The same dynamic applies to neighborhood high schools. Their mobility rates range from a low of 41 percent (Grant) to 67 percent (Douglass), and average days enrolled range from 124 (Douglass) to a high of 144 (Grant and John Marshall).

Marshall is clearly improving, and Santa Fe South H.S. is an excellent school. I don’t want to make this sound like an accusation, but the 97 percent low-income Centennial scores are pretty close to those of the 72 percent low-income Marshall and better than Santa Fe South (100 percent transfer, only 6.4 percent special education and 0 percent mobility rates). That charter doesn’t have to face anything like the challenges faced by my old school, with a 59 percent percent mobility rate and an average enrollment of 136 days. (Last year, Santa Fe South H.S. reported an average enrollment of 190 days.)

Were I to borrow the spin of reform publicists, I’d phrase the finding: Once the lowest-ranked school in the state, Miracle School nearly matches high-performing charter school in only 136 days!

Three takeaways from the OKCPS 2017 Statistical Abstract

First, we need to acknowledge the hard fact that our primitive student-performance data mostly reveal what ZIP codes the test-takers come from. To increase learning in urban districts, teachers and administrators must ignore the scoreboard and focus on blocking and tackling (i.e. teaching, learning and relationship building).

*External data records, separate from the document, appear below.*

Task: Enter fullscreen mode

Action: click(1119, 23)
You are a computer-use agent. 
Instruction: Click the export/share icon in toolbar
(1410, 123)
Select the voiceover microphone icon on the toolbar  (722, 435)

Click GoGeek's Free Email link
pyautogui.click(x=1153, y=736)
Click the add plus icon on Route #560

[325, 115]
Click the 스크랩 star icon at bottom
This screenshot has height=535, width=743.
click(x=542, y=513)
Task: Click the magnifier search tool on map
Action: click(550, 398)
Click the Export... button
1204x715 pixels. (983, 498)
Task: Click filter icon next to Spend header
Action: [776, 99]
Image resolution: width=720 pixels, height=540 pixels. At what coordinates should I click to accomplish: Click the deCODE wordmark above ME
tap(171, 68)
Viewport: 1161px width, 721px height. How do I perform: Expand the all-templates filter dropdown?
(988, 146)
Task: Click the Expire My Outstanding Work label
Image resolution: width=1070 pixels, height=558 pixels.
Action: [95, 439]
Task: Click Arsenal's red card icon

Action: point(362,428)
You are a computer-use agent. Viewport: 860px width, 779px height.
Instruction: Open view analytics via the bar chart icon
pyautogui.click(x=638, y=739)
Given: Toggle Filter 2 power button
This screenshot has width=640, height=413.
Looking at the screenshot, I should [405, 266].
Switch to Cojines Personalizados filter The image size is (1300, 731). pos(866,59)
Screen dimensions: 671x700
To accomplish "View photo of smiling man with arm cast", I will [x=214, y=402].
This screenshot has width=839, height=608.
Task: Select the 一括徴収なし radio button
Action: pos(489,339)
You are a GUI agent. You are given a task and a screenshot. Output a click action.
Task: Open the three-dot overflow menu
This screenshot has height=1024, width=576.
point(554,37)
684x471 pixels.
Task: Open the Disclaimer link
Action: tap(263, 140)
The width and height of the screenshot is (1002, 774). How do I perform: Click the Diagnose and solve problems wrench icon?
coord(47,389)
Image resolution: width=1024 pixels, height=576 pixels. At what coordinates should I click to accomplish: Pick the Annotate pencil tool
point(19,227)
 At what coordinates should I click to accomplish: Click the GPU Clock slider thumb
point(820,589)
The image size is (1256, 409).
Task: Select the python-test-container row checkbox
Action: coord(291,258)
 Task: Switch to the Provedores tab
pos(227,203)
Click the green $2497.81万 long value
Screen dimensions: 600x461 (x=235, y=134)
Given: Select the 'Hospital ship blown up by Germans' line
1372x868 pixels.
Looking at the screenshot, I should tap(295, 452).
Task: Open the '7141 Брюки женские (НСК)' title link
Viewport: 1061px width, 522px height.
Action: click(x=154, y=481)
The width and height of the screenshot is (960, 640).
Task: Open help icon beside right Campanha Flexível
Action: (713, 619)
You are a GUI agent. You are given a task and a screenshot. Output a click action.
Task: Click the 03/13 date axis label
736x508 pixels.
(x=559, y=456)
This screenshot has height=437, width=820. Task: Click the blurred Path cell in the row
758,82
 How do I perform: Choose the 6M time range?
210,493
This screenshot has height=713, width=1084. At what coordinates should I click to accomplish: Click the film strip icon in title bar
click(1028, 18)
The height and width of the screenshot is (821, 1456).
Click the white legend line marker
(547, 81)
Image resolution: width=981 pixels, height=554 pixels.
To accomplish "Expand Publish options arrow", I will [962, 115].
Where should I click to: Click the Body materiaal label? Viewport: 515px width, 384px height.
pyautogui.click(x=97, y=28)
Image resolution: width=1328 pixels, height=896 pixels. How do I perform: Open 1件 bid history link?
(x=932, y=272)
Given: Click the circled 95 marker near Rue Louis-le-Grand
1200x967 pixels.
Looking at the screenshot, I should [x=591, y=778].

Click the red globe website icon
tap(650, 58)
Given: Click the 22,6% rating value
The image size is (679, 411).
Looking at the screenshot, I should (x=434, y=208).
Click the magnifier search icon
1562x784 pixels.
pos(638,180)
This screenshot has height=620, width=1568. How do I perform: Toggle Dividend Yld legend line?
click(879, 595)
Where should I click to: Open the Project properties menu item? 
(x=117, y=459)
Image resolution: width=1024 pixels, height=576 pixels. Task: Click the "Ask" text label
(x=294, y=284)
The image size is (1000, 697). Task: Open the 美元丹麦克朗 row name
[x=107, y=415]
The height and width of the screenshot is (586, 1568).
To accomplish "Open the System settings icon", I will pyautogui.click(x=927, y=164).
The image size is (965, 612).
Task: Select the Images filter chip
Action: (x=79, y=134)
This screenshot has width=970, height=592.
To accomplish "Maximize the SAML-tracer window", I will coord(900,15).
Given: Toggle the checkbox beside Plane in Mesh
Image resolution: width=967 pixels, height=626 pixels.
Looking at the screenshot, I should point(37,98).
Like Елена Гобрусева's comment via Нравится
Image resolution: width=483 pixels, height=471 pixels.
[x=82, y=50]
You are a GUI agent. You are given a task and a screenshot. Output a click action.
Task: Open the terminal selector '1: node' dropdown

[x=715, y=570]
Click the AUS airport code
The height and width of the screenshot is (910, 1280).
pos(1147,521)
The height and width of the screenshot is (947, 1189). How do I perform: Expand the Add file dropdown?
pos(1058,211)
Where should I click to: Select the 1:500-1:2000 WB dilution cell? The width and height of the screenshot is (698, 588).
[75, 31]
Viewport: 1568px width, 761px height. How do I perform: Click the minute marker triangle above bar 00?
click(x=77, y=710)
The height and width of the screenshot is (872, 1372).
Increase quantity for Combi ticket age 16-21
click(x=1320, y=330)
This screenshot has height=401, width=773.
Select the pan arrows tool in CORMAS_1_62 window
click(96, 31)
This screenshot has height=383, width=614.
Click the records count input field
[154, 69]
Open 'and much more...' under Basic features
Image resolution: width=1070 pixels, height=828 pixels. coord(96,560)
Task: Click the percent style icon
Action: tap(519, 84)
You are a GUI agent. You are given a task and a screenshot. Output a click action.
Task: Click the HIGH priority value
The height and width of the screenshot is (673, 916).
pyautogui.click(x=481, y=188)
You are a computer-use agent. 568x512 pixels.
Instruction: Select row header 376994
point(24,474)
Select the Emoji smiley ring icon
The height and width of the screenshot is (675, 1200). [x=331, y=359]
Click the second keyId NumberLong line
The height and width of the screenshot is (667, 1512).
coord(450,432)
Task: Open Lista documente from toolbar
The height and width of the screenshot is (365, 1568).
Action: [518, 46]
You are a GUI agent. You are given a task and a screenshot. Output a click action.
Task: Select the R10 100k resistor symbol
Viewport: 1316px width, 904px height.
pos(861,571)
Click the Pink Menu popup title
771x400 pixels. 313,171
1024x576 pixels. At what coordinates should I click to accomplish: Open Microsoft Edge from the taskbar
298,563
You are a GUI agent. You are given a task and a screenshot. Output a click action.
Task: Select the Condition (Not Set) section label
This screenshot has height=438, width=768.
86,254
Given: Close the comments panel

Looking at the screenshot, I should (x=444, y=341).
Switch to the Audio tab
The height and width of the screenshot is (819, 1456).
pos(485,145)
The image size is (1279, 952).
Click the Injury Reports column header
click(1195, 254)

Second, we must realize that the topic we’re worrying over is just a matter of wordsmithing. New state tests are correlated in terms of difficulty with the reliable NAEP national test. It’s a shame that, decades ago, the NAEP adopted the term “proficiency,” which it defines as “challenging subject matter.” That measure is higher than being on grade level. As the National Superintendents Roundtable and Horace Mann League explain in How High the Bar?:

In no nation do a majority of students meet the NAEP Proficient benchmark in Grade 4 reading.

The misunderstanding of NAEP metrics is used to attack American schools as broken when, “… far from failing, the U.S. ranked fifth among the world’s 40 largest and wealthiest nations in Grade 4 reading.”

Last, business leaders who praise John Rex Elementary charter school (37 percent low-income) should note that its mobility rate was 0.1 percent. North Highland, which feeds into Centennial, has a mobility rate of 56 percent, with the average student being enrolled only 133 days.

If Rex and North Highland swapped faculties, would outcomes change noticeably?

Better data, better schools

Again, the district’s Statistical Abstract should serve as a reminder that test scores are hopelessly inadequate for accountability purposes. If we were to show the professionalism that the SDE has, end the blame game and use data for diagnostic purposes, the OKCPS report could be turned into an invaluable tool for school improvement.